En el evangelio de hoy, San Marcos retoma uno de sus temas favoritos: la falta de comprensión de los discípulos. Esta falta de comprensión es también el punto de arranque de la escena siguiente, reducida al sólo grupo de caminantes con Jesús hacia Jerusalén. A estas alturas de su obra Marcos está exclusivamente interesado en la relación maestro-discípulos. Por eso la situación esbozada es típica de una sesión de enseñanza al estilo judío, con el maestro sentado en el suelo y los alumnos a su alrededor. El tema escogido tiene su origen en una conversación concreta de los discípulos durante el camino hacia Jerusalén. Una conversación sobre rango, sobre mayor y menor, más importante y menos. Marcos no concreta más: le basta el problema de fondo. Lo que sí concreta es la diferenciación entre discípulos y los doce, como ya lo ha hecho en 4, 10. Marcos explicita que se trata de una enseñanza a los doce.
La enseñanza es teórica y práctica. La teoría es muy breve, formulada por medio de lo que los especialistas denominan "logion": enunciado breve en forma de máxima o aforismo.
El que quiera ser el primero, que sea el último; el que quiera ser el primero de todos, que sea el servidor de todos. Se trata de un enunciado por contraste, en que el segundo miembro niega al primero: último y servidor niegan a primero.
Quien quiera ser el primero, que sea el último. La sabiduría de arriba, la de Dios, la de Jesús y el evangelio es totalmente contraria. Frente al slogan competitivo, frente al impulso a ser los primeros, los vencedores, los triunfadores, Jesús nos invita a ponernos en último lugar, en el lugar de los que sirven, no de los que utilizan a los demás para su propio medro.
Así fue la vida de Jesús, desde su nacimiento en Belén hasta el colmo del amor y servicio a los hombres en la cruz. Ese es el camino del evangelio, el camino del amor y del servicio. Ese era el camino que Jesús descubría a sus discípulos al anunciarles los acontecimientos de su pasión y muerte en la cruz: "El hijo del hombre va a ser entregado en manos de los hombres...". Ese fue el camino que los discípulos no entendieron y que no entendemos ni queremos entender los cristianos de hoy. Como los discípulos de Jesús, mientras el evangelio nos urge el amor, nosotros seguimos discutiendo quien es el primero, el más importante, el triunfador, el de mayor éxito. Pero ése es el único camino para los que quieren seguir a Jesús, para los que se rigen por la sabiduría de Dios y no por las vanas especulaciones del sistema.
-Y acercando a un niño, lo puso en medio. Con este hermoso gesto resolvía Jesús plásticamente lo que dejaban oscuro sus palabras. Con este gesto, Jesús significaba dos cosas elementales. Primero, que los niños, como los pobres, son los únicos que pueden entender el mensaje, porque los primeros aún no tienen prejuicios y los segundos aún no tienen riquezas. Y segundo, que hay que empezar de nuevo, desde el principio y desde un nuevo principio.
-- -- --
Qué hacer
a - Según el comentario del evangelio de Marcos, ¿cómo es la situación de enseñanza que se esboza en la escena?
b - Resume en menos palabras el párrafo del comentario del evangelio de Marcos que empieza con "Así fue la vida de Jesús", conservando sus ideas principales.
c - Escribe la continuación del comentario del evangelio de Marcos a partir de su última frase.

Entradas sobre dónde aparecen los elementos:
-- -- --
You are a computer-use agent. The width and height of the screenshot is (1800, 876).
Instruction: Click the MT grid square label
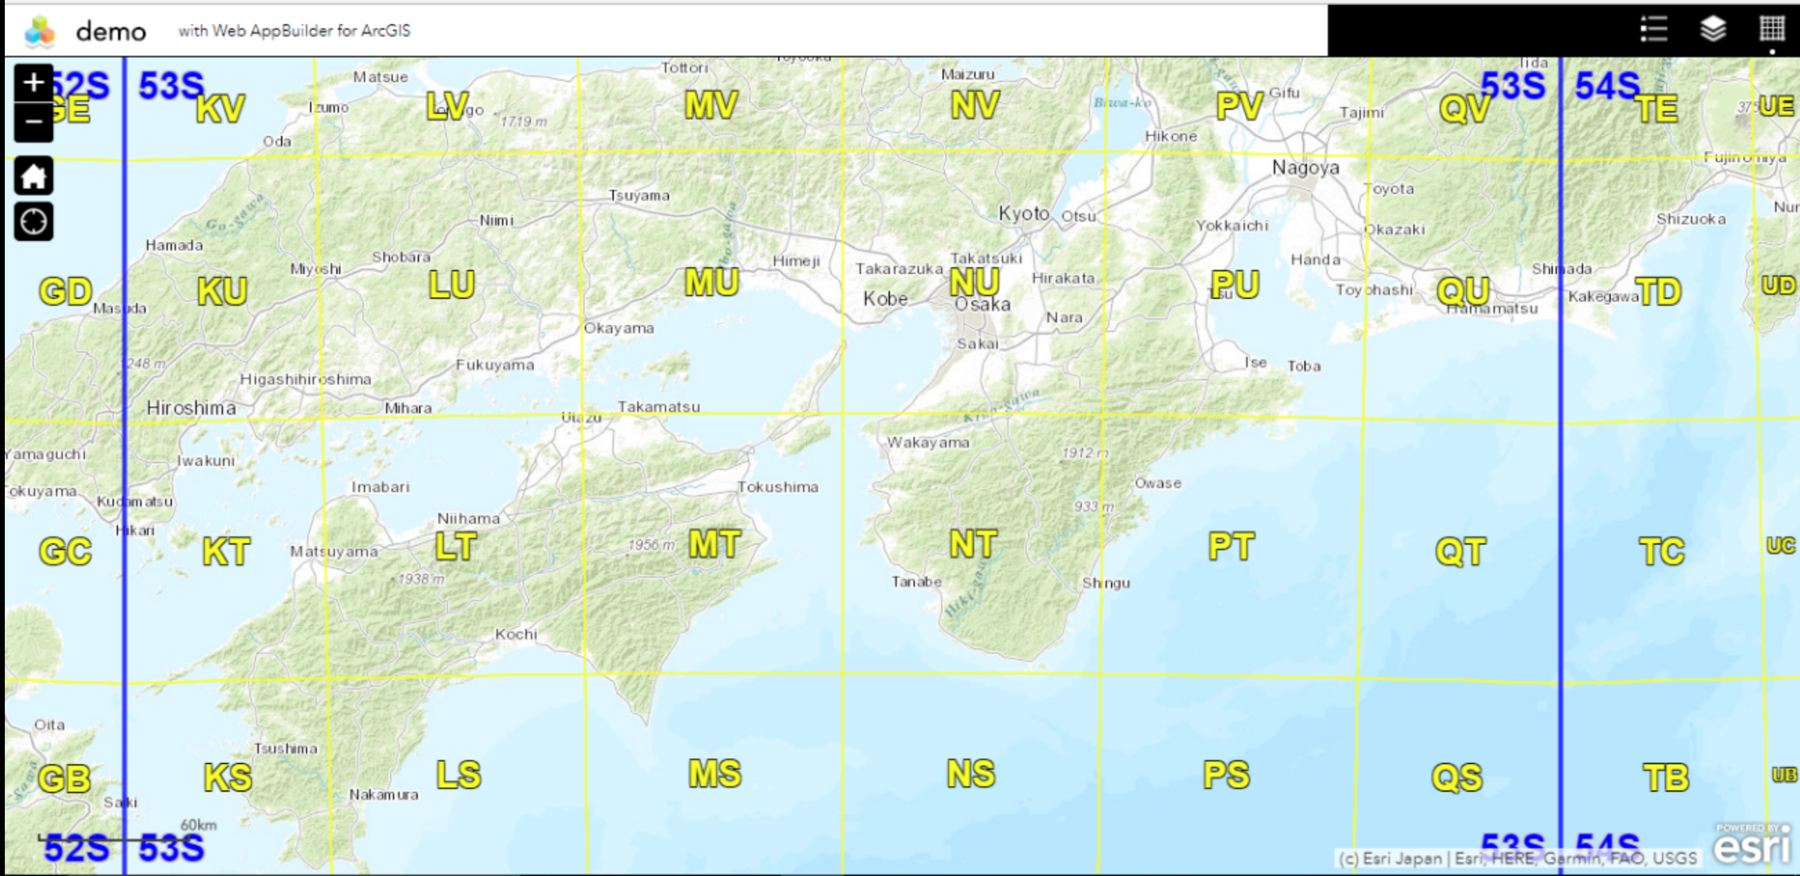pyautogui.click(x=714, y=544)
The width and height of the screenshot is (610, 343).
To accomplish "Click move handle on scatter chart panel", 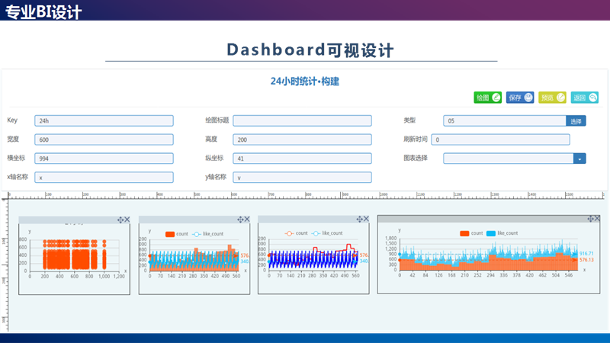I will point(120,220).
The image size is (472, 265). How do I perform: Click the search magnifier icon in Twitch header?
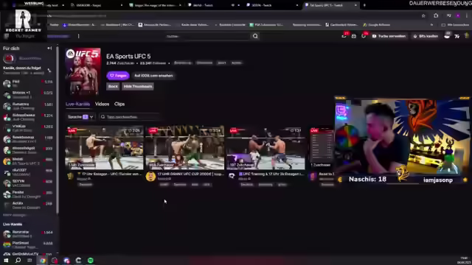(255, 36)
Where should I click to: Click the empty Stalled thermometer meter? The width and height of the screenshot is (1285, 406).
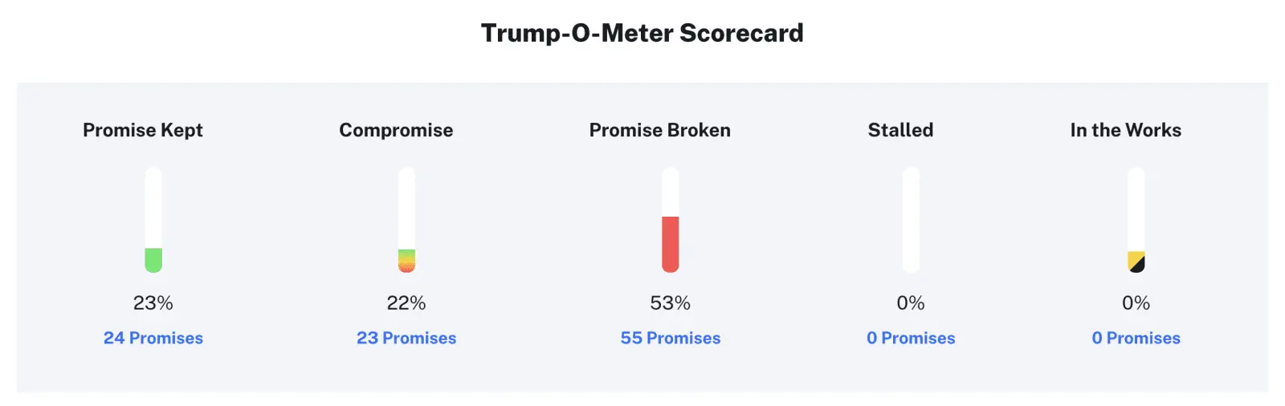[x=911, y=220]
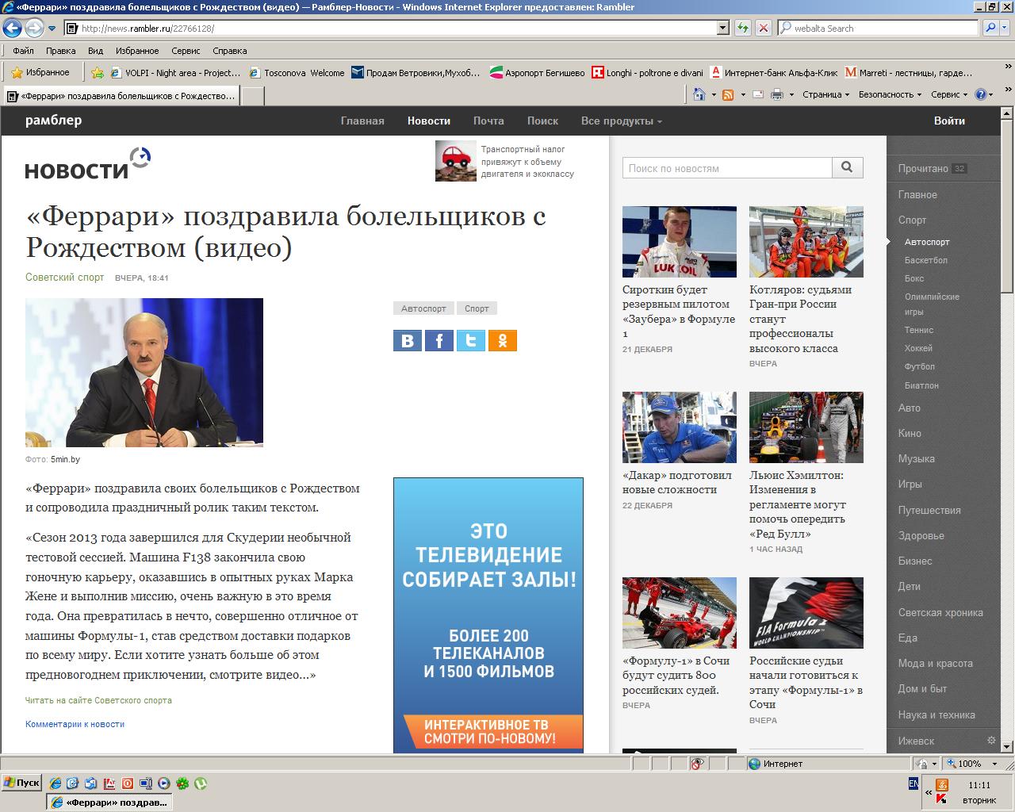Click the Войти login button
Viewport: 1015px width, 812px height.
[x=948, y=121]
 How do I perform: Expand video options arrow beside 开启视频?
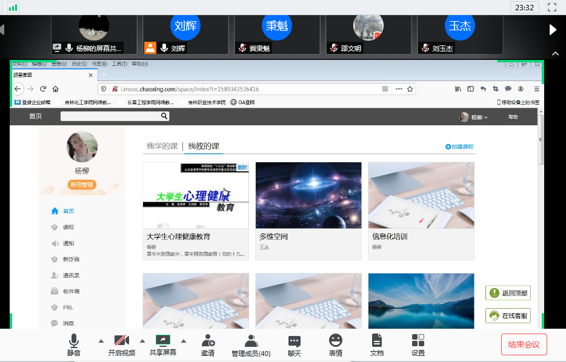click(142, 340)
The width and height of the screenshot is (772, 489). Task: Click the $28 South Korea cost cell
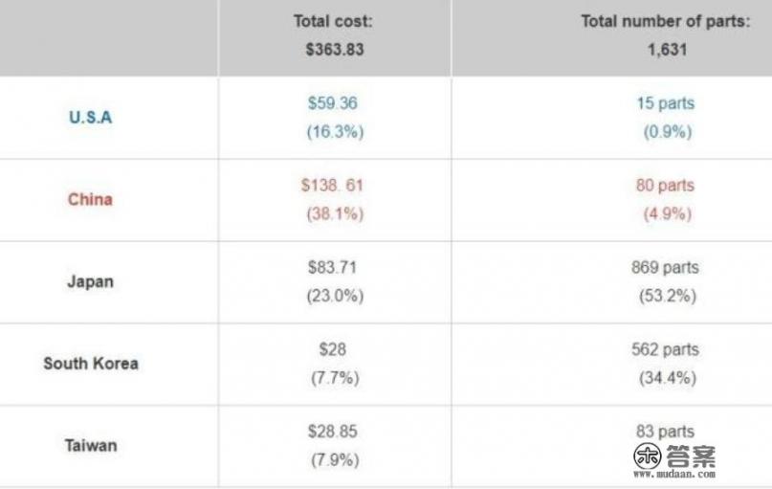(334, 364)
-- -- --
Resultados del ejercicio
a - Es típica de una sesión de enseñanza al estilo judío, con el maestro sentado en el suelo y los alumnos a su alrededor.

b - La vida de Jesús, desde Belén hasta la cruz, fue un camino de amor y servicio. Es el camino del evangelio, que Jesús mostraba a sus discípulos al anunciarles su pasión y muerte. Ellos no lo entendieron, y los cristianos de hoy tampoco lo entienden ni quieren entenderlo: siguen discutiendo quién es el primero y el de mayor éxito. Sin embargo, es el único camino para quienes quieren seguir a Jesús y se rigen por la sabiduría de Dios.

c -
Cuando el sistema anda mal, y el actual hace agua por todos lados, no valen apaños, ni reformas, ni cambios de boquilla. Hace falta un cambio radical, desde la raíz. Hay que volver a empezar. Porque no se puede aprender justicia en una sociedad injusta, no se puede aprender a ser solidarios en una sociedad y un mundo insolidario hasta la explotación, no se puede aprender a amar la paz en un mundo armado y en guerra ininterrumpida, no se puede aprender a ser hombres en un mundo inhumano. Porque el niño y el adulto no aprenden lo que se les dice, sino lo que ven y viven. Y cuando lo que se dice está en contradicción con lo que se hace, se aprende también a mentir y engañar y explotar y matar.
Han pasado cientos de años, oyendo las palabras evangélicas. En este siglo XXI, ¿De qué discutimos en la Iglesia mientras decimos seguir a Jesús?.
Los primeros en la Iglesia no son los jerarcas sino esas personas sencillas que viven ayudando a quienes encuentran en su camino. No lo hemos de olvidar.
Para Jesús, su Iglesia debería ser un espacio donde todos piensan en los demás. Una comunidad donde estamos atentos a quien nos puede necesitar. No es sueño de Jesús. Una Iglesia en la que se quiera ser el último y servir con desinterés y generosidad. Ese es el camino para entrar en el Reino, para ser de los primeros. Allá arriba se invertirá el orden de aquí abajo: Los primeros serán los últimos y éstos los primeros. Los que brillaron y figuraron en el mundo, pueden quedar sepultados para siempre en las más profundas sombras.
La eucaristía es una lección de amor, de entrega. Aquí celebramos el servicio del amor de Jesús que da su vida para que tengamos vida. De nosotros depende que la lección nos sirva para aprender a ser cristianos, a ser como Cristo, servidores de los demás, o para aprender a seguir mintiendo y fingiendo y así envileciendo el buen nombre de Cristo.
Es constante la enseñanza de Jesús al respecto de la humildad en el servicio de los demás. Ser el servidor de todos, dice Él mismo en el evangelio de hoy. El ser servidor de todos es un objetivo muy repetido por Él. Muy pocos son –somos—capaces de entregarse al resto de sus hermanos. Buscamos éxito, singularidad, premios, distinciones. Como máximo, seremos comprensivos y cordiales. Y la mayoría de las veces, ni eso. La humildad es una vía, una pista. Comenzando por la humildad todo será más fácil. Si asumimos humildemente la dificultad del camino, es que, de hecho, hemos comenzado a recorrerlo. ¿Es, pues y de acuerdo con lo dicho al principio, una utopía el sistema de relaciones humanas que preconiza Cristo? Sin Él, sí. Sin contar con su ayuda, seguro. Jesús ayuda a quienes se le acercan con gran humildad en el mismo trato íntimo con Él. Y de ella, de la humildad, surge el deseo de servir al prójimo.